Bursa’da 9 Ekim günü Ankara Katliamı anmasına yönelik polis saldırısına dair bugün Bursa Çağdaş Hukukçular Derneği üyeleri adliye binası önünde basın açıklaması düzenledi. ÇHD Bursa Şubesi olarak, 3’ü avukat 31 kişinin işkence ile gözaltına alınmasının hesabı sorulana kadar davanın takipçisi olduklarını duyurdular.
Çağdaş Hukukçular Derneği Bursa Şubesi, 10 Ekim Ankara Katliamı anmasının polis şiddetiyle engellenmesi ve kolluk kuvvetlerinin OHAL’i bir kalkan olarak kullanmasına karşı Bursa Adliyesi önündeydi.

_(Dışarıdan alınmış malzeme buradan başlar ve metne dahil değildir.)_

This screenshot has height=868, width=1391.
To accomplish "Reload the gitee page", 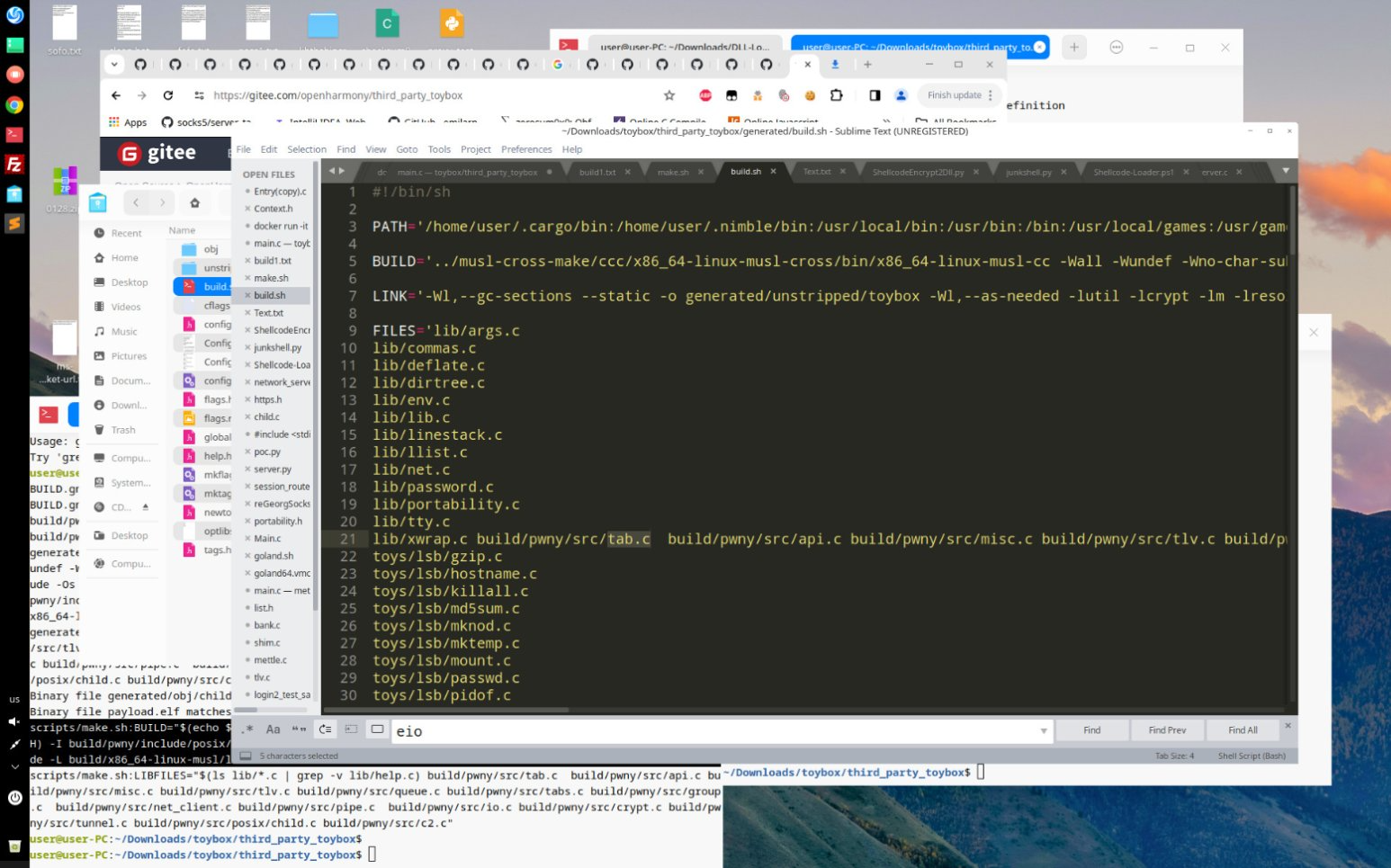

“OHAL’de ÇHD var” pankartıyla Adliye önünde bulunan üyeler adına açıklamada bulunan ÇHD Bursa Şube Başkanı Avukat Umut Beyaz, “10 Ekim 2015 tarihinde emeğin ve barışın Türkiye’sini kuracağız diyen halklarımız ülkenin dört bir yanından gelerek Ankara’da buluştu. Farklılıklarına aldırmadan bir araya gelen binlerce insan tarihimizin en büyük katliamlarından birini yaşadı. Barış talebi için toplanan 100’den fazla kişi katledildi. 500’den fazla kişi sakat kaldı ya da yaralandı. Aradan geçen 1 yıla rağmen, yürütülen soruşturmada henüz somut hiçbir adım atılmadı, sorumlular ortaya çıkarılamadı. 10 Ekim tarihi de artık tarihimizin kanlı takvim yaprakları arasında yerini aldı.” dedi.
Bu münferit bir olay olarak kabul edilemez
Beyaz, 10 Ekim Katliamı’na tanıklık eden, yoldaşlarını kaybeden Bursa Demokrasi Güçleri’nin 9 Ekim günü katliamın sorumlularının açığa çıkarılmasının çağrısını yapmak isteyenlere yönelik Bursa’da yaşanan polis saldırısına değinerek, Bursa polisinin 3’ü avukat 31 kişiyi hukuksuz bir şekilde yere yatırıp darp ettiğini belirtti.
Bursa’da yaşanan saldırının ertesinde 10 Ekim günü Ankara Tren Garı’nda yitirilenlerin anılmasına da polis saldırısı olduğunu aktaran Umut Beyaz, Bursa’da yaşanan saldırının münferit bir olay olarak kabul edilemeyeceğini söyledi.
OHAL, iktidar ve emniyetin koruma kalkanı
Avukatlara yönelik saldırılardan birinin de son olarak Maltepe Hapishanesi’nde Avukat Günay Dağ’ın hapishane müdür tarafından uğradığı şiddet olduğunu belirten Umut Beyaz, bu saldırıların iktidar ve kolluk güçlerinin OHAL’i kendisine koruma kalkanı olarak kullanmasından kaynaklandığını ifade etti.
Beyaz, “Silahsız ve saldırısız olarak toplantı ve gösteri yürüyüşü yapmak anayasal bir haktır. Ne yasayla, ne Kanun Hükmünde Kararname ile ne de Vali emri ile Anayasal güvence altındaki bir hakkı askıya alamazsınız. Temel haklarımızı elimizden almanıza izin vermeyecek, zulmünüze boyun eğmeyeceğiz. OHAL’i ve OHAL kapsamında çıkarılan Kanun Hükmünde Kararnameleri tanımıyoruz.” şeklinde konuştu.
Açıklama sonrasında, 9 Ekim günü Setbaşı’nda polis saldırısına uğrayanlar, işkenceci polisler hakkında olay anına ait görüntüler ve delillerle birlikte Başsavcılığa suç duyurusunda bulunmak için adliye binasına geçtiler.